» **WORK REQUIRED**: In the records below, the lines between the one holding "Instruction: Open the" and the one holding "Given: Click the", inclusive, are to be transcribed exactly; no pictures are to be included.

Pixel coordinate grounding data

BEGIN

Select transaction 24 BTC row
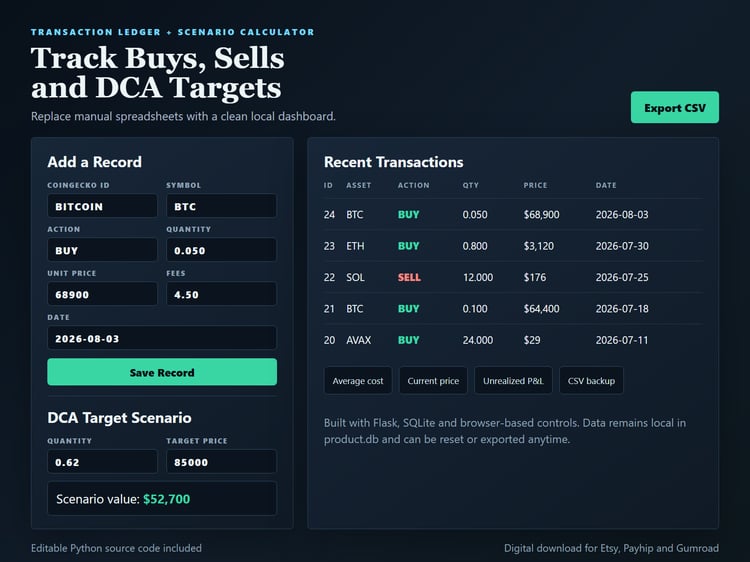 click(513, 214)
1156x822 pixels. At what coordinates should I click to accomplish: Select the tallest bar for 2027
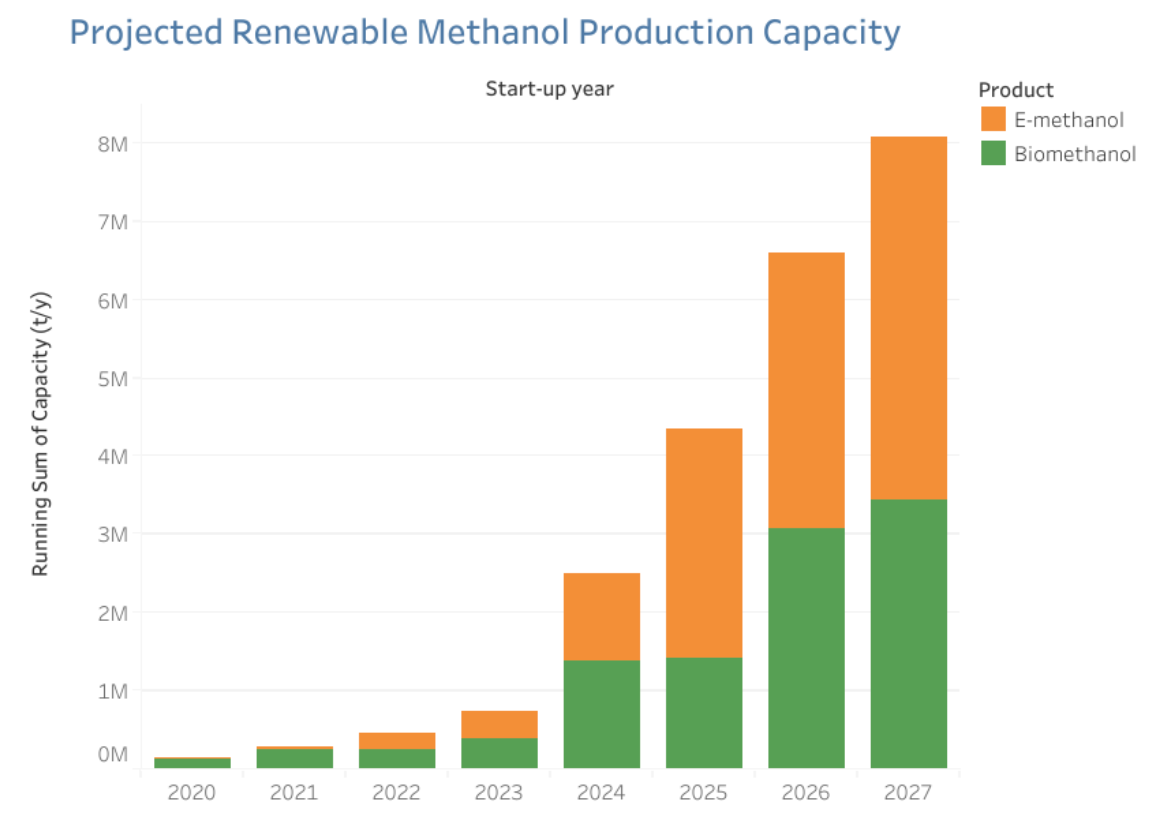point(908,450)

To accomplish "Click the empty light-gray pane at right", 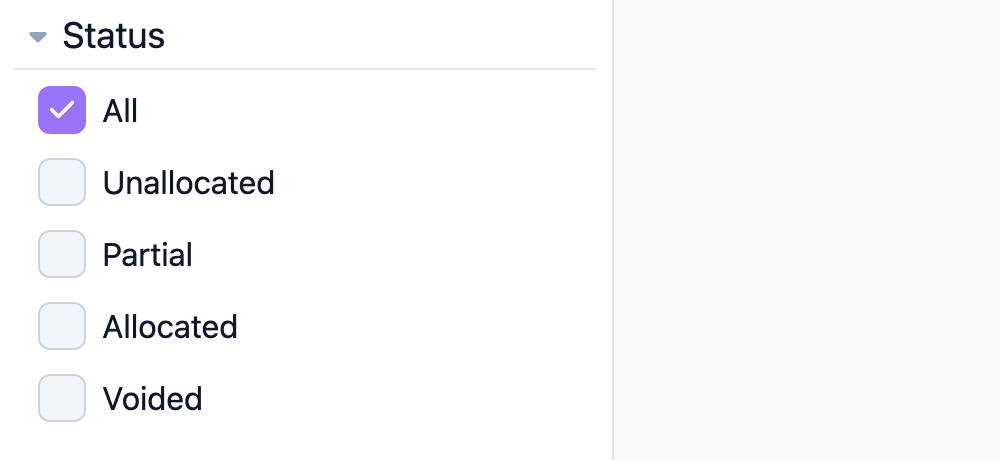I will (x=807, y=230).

END
BEGIN

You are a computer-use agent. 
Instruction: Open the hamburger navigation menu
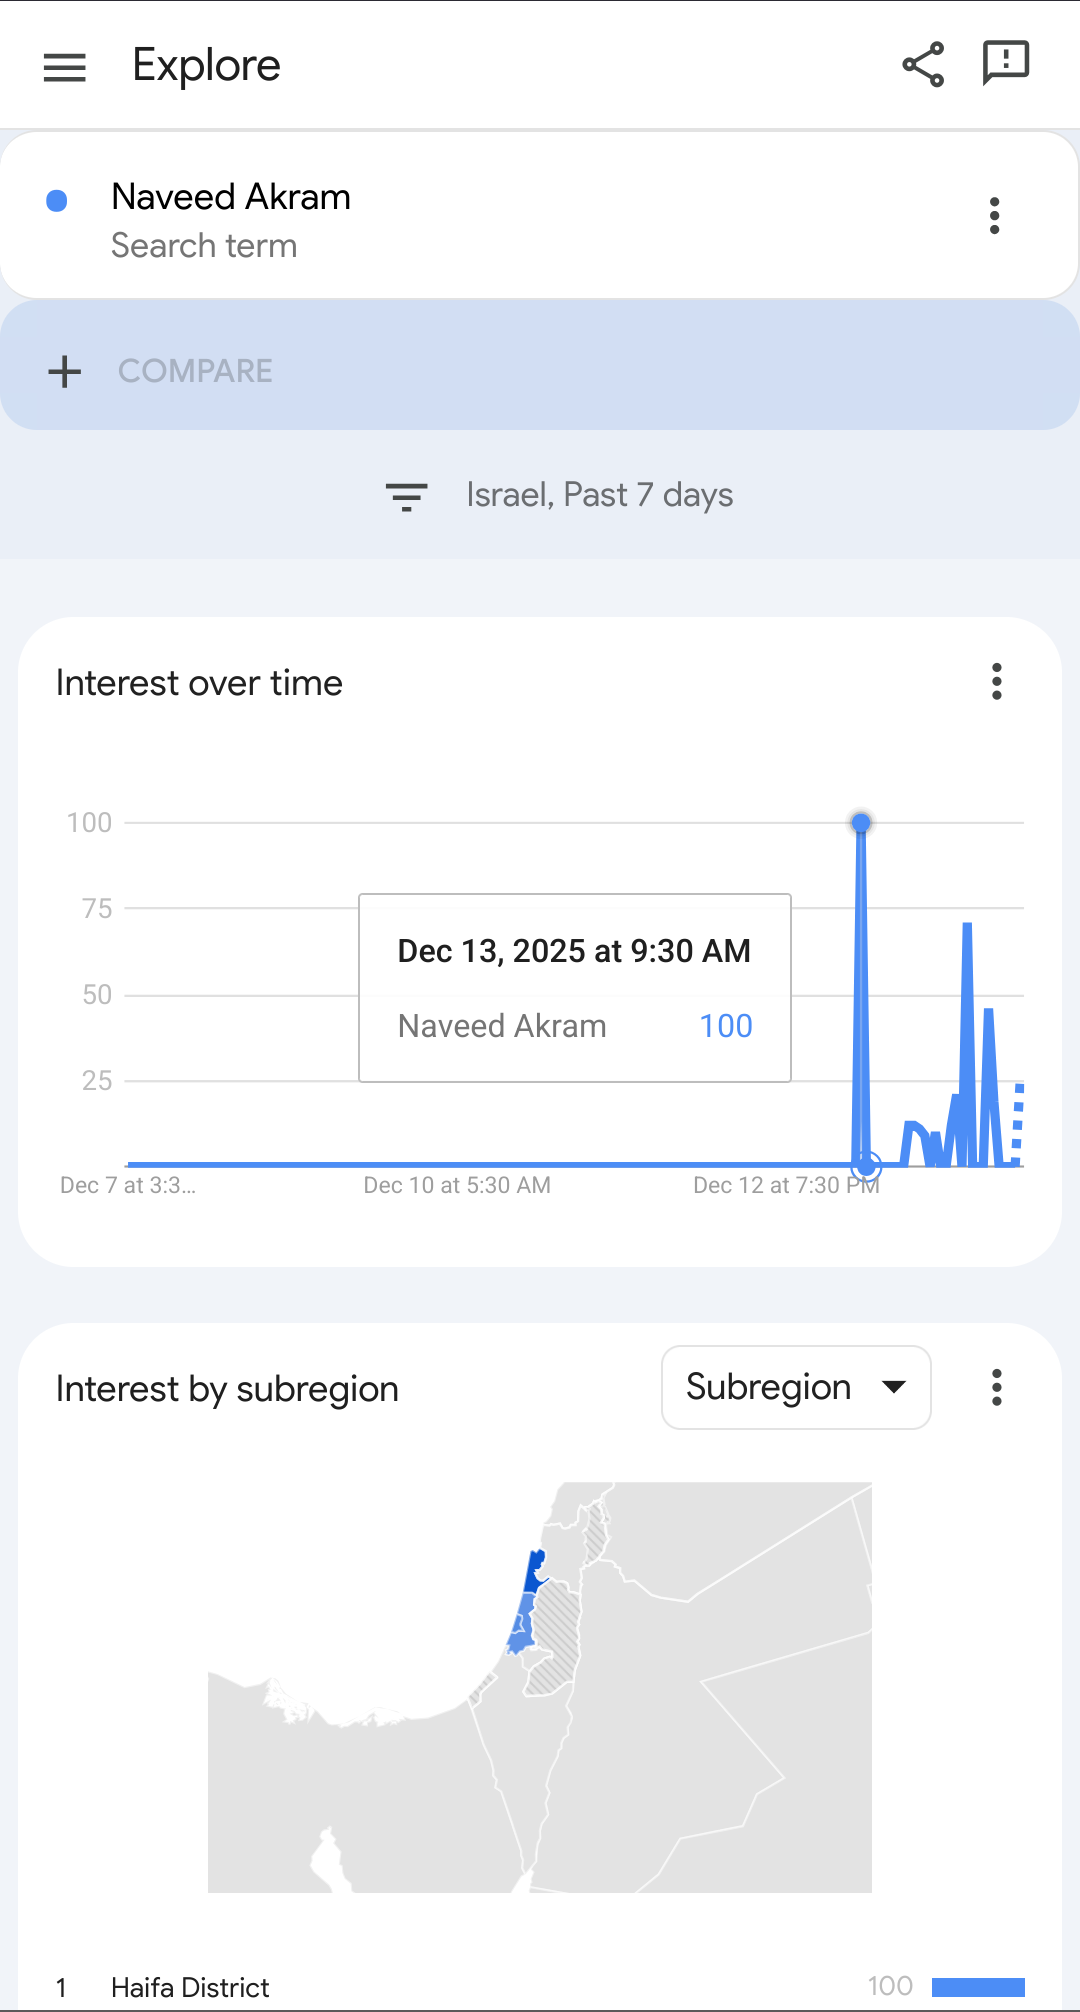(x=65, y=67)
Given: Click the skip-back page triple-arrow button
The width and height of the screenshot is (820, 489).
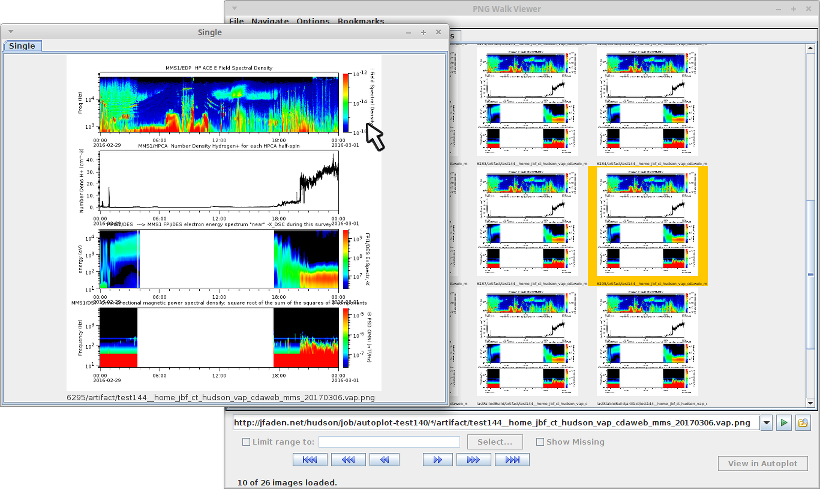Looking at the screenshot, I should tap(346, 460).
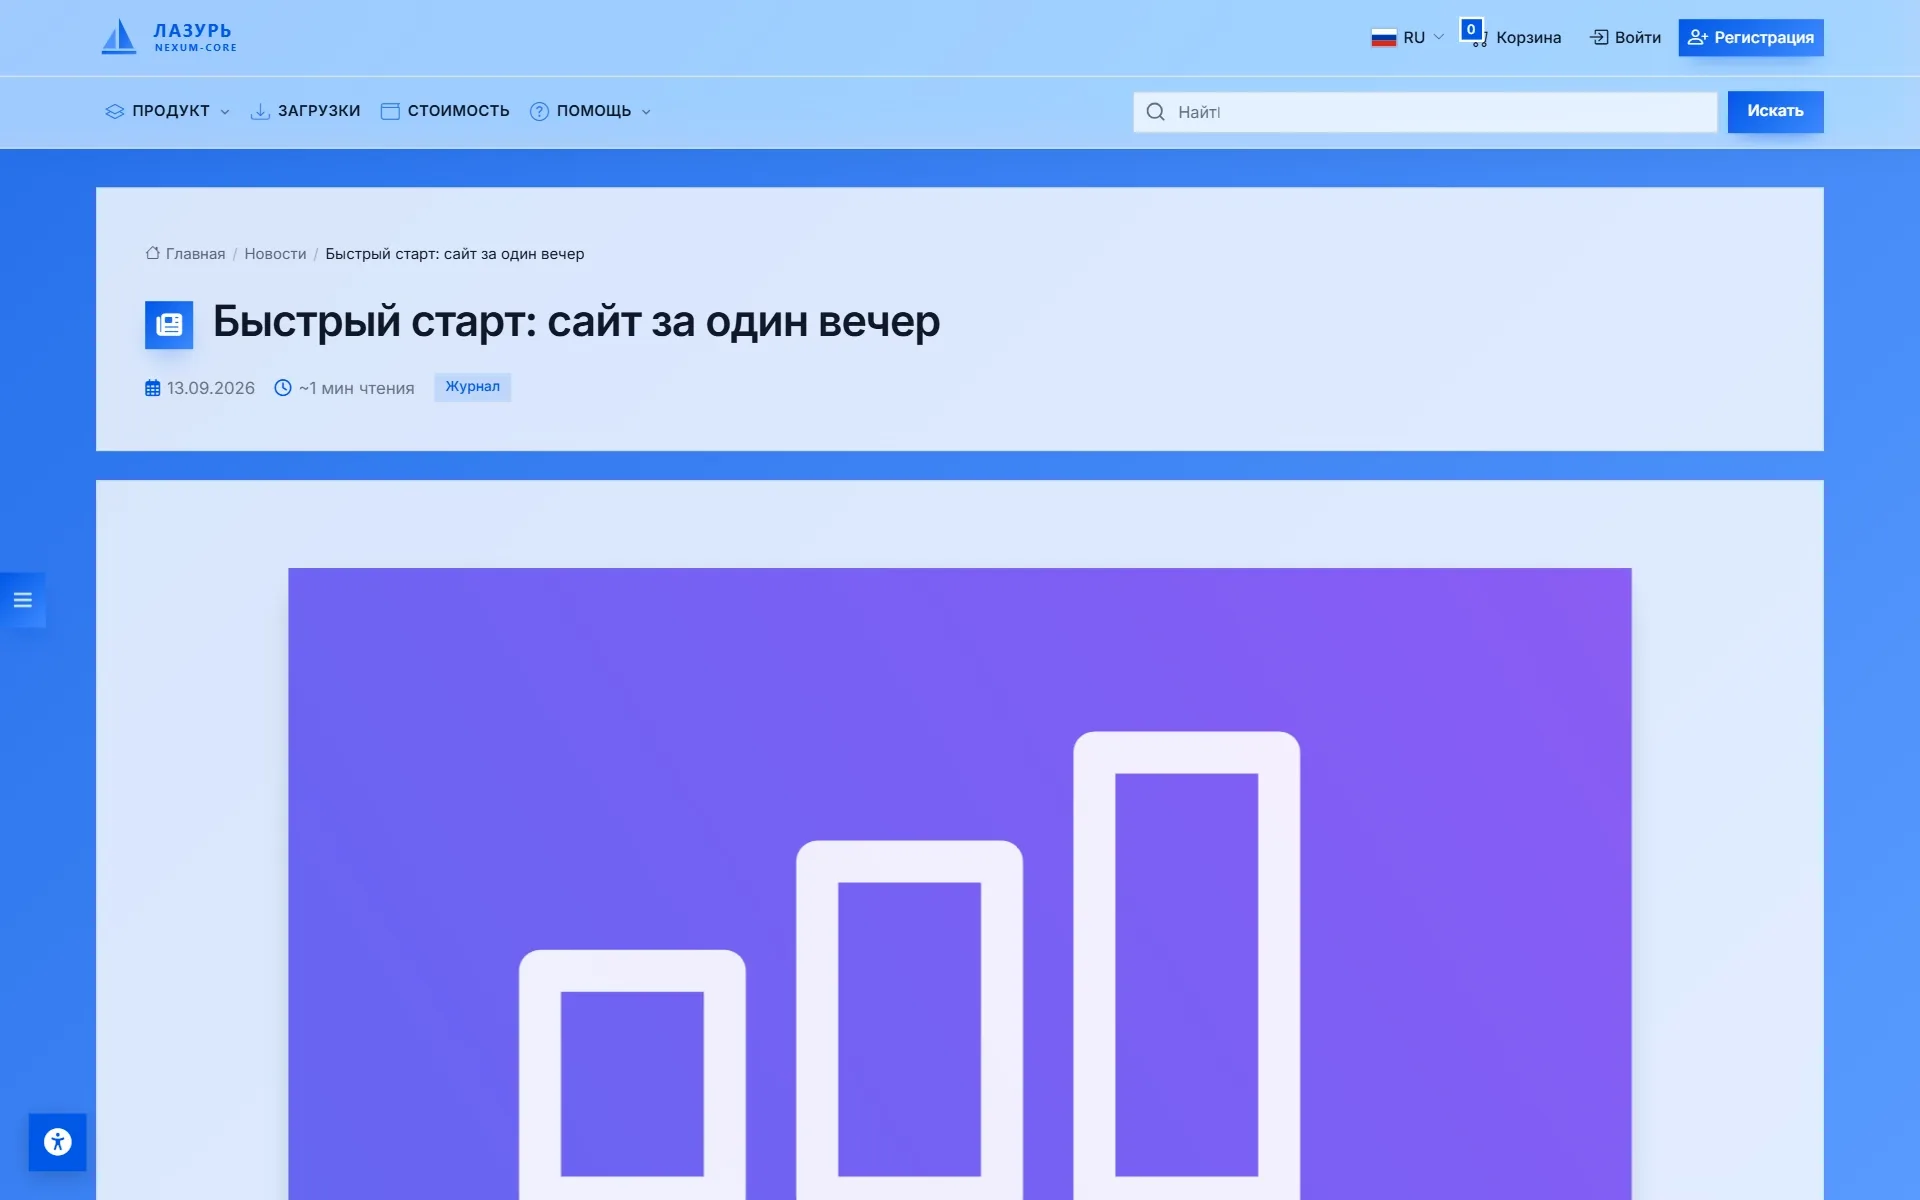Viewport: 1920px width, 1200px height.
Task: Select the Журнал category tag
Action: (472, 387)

END

» **PROBLEM SOLUTION**:
Instruction: Open the hamburger navigation menu
(x=65, y=67)
Given: Click the skip-back page triple-arrow button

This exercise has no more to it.